── Records for processing ──

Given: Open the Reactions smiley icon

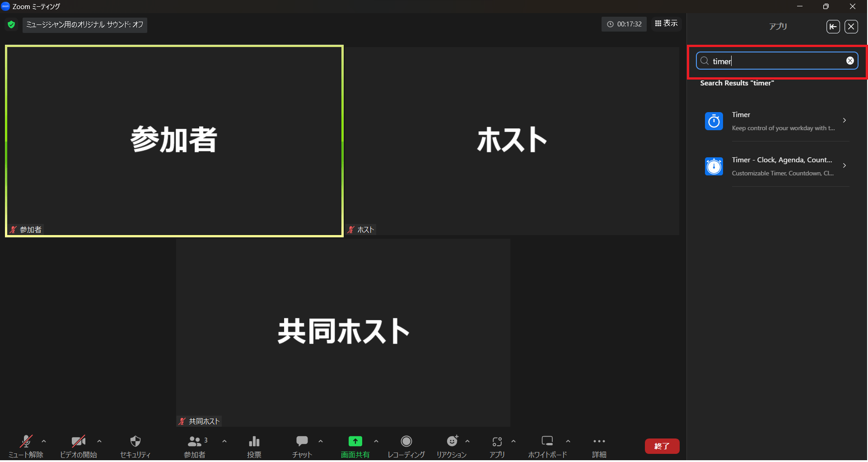Looking at the screenshot, I should coord(452,442).
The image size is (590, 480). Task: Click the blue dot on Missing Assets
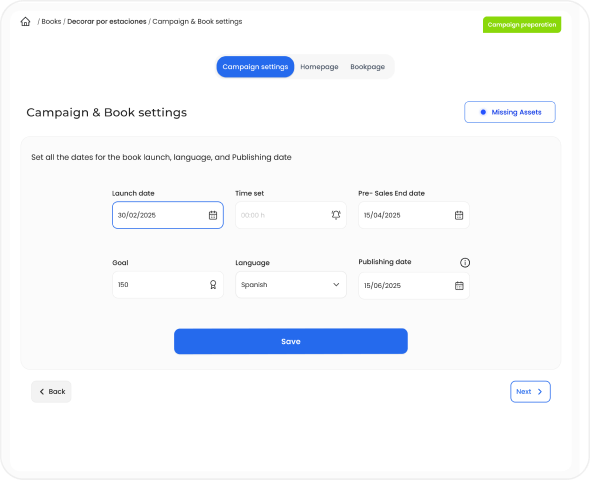click(483, 112)
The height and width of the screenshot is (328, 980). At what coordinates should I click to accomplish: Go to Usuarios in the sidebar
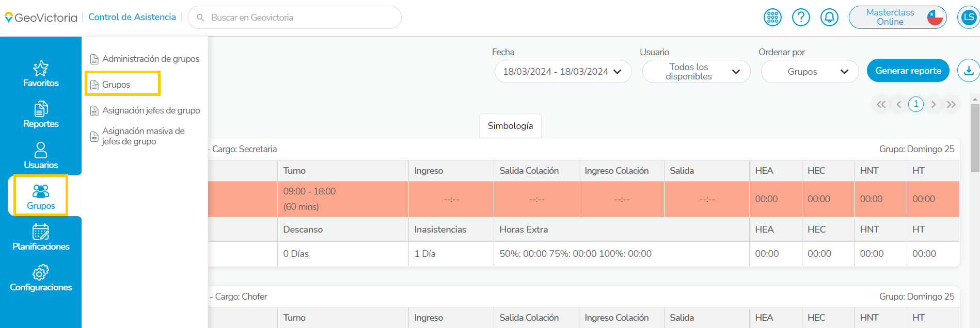[41, 155]
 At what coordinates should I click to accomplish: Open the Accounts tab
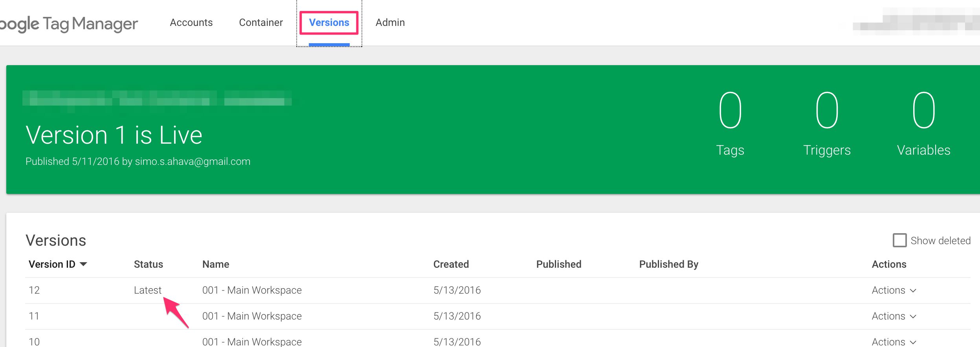point(191,23)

───

Task directions: Leave the pictures out and print every record exactly.

Completed exercise:
Given: Open the Reactions smiley icon

Looking at the screenshot, I should coord(452,442).
The image size is (590, 480). Task: Click the blue dot on Missing Assets
click(483, 112)
The height and width of the screenshot is (328, 980). At what coordinates should I click to accomplish: Go to Usuarios in the sidebar
[41, 155]
 At what coordinates should I click to accomplish: Open the Accounts tab
point(191,23)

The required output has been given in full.